━━━━━ Source information
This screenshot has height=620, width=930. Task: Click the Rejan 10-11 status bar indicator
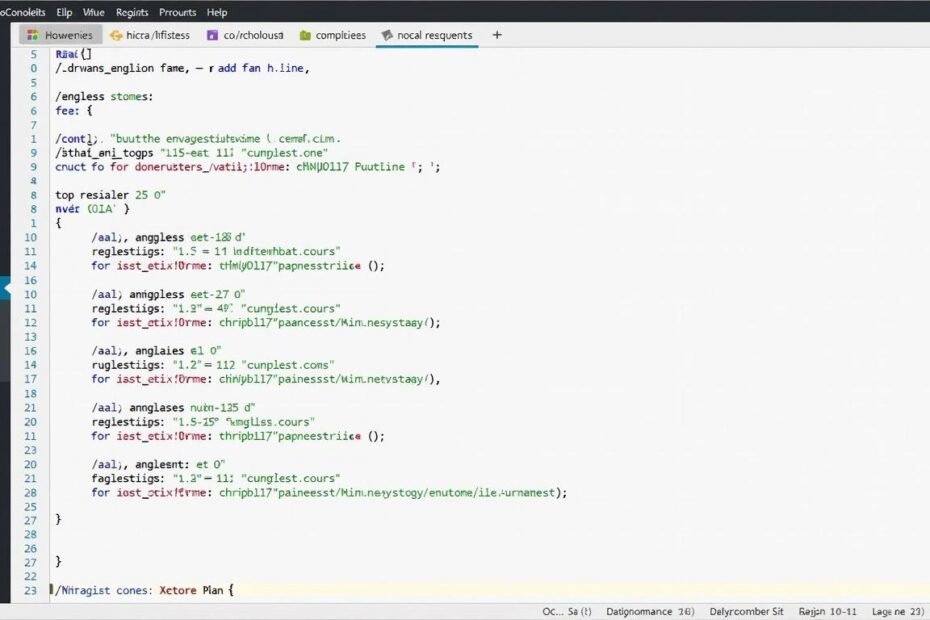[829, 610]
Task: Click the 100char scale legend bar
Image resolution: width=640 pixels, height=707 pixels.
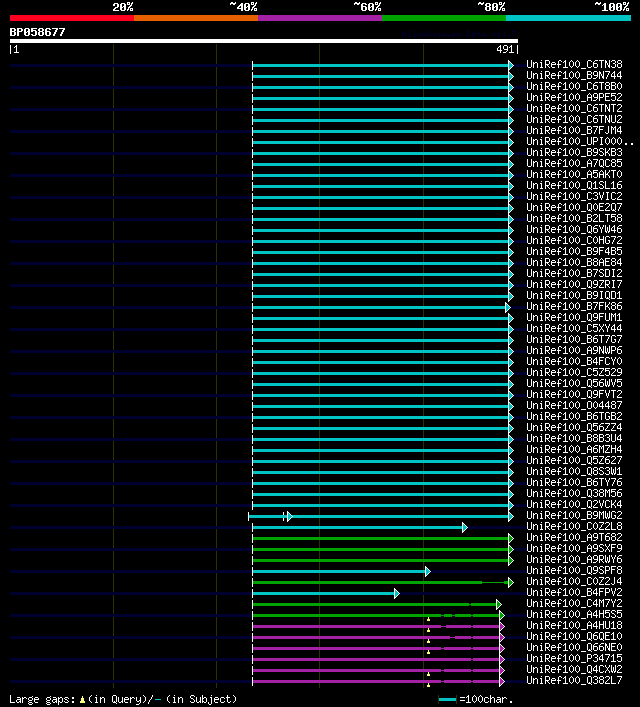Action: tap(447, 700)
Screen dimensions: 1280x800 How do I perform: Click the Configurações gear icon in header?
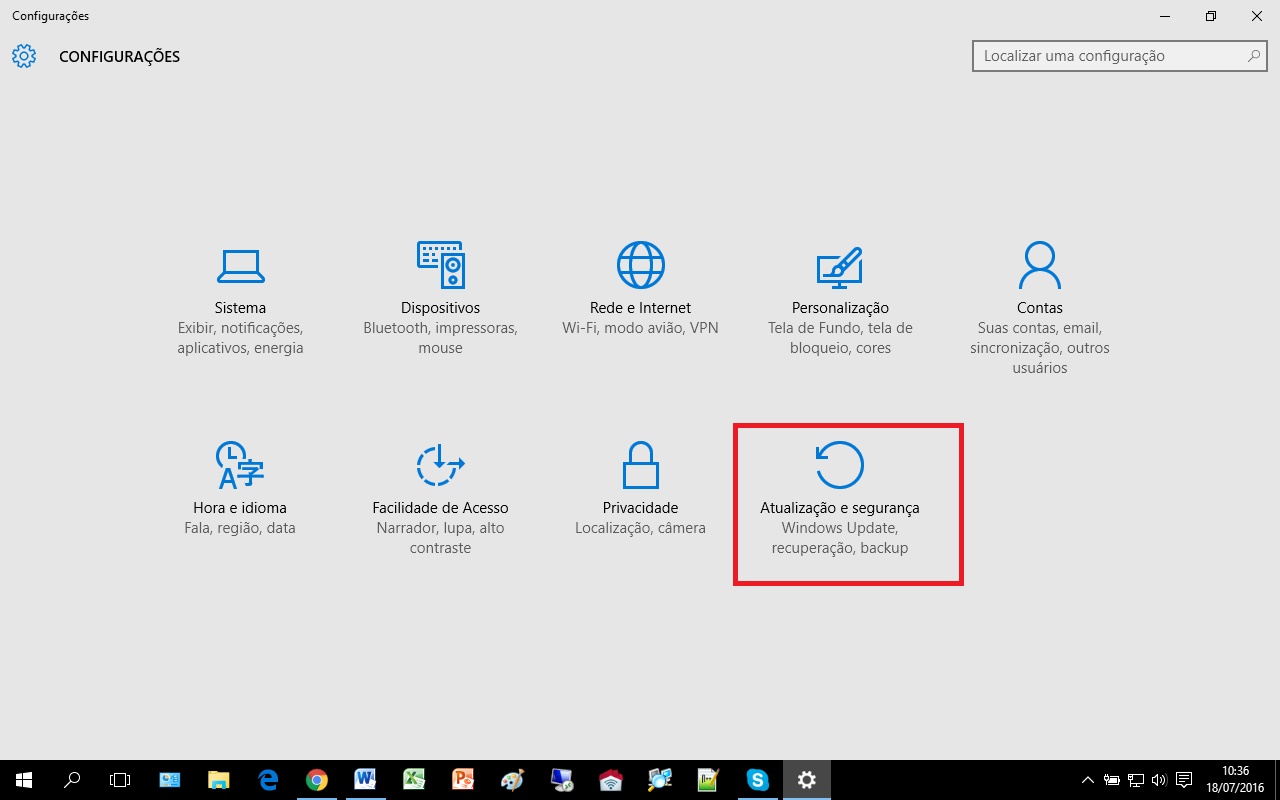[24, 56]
━━━━━━━━━━
Locate the line containing "Task: Click the 100char scale legend bar" in the records above, then output it and every line after it through the last, excluding pictures.

# Exercise result:
Task: Click the 100char scale legend bar
Image resolution: width=640 pixels, height=707 pixels.
Action: tap(447, 700)
Screen dimensions: 1280x800 How do I perform: Click the Configurações gear icon in header?
[24, 56]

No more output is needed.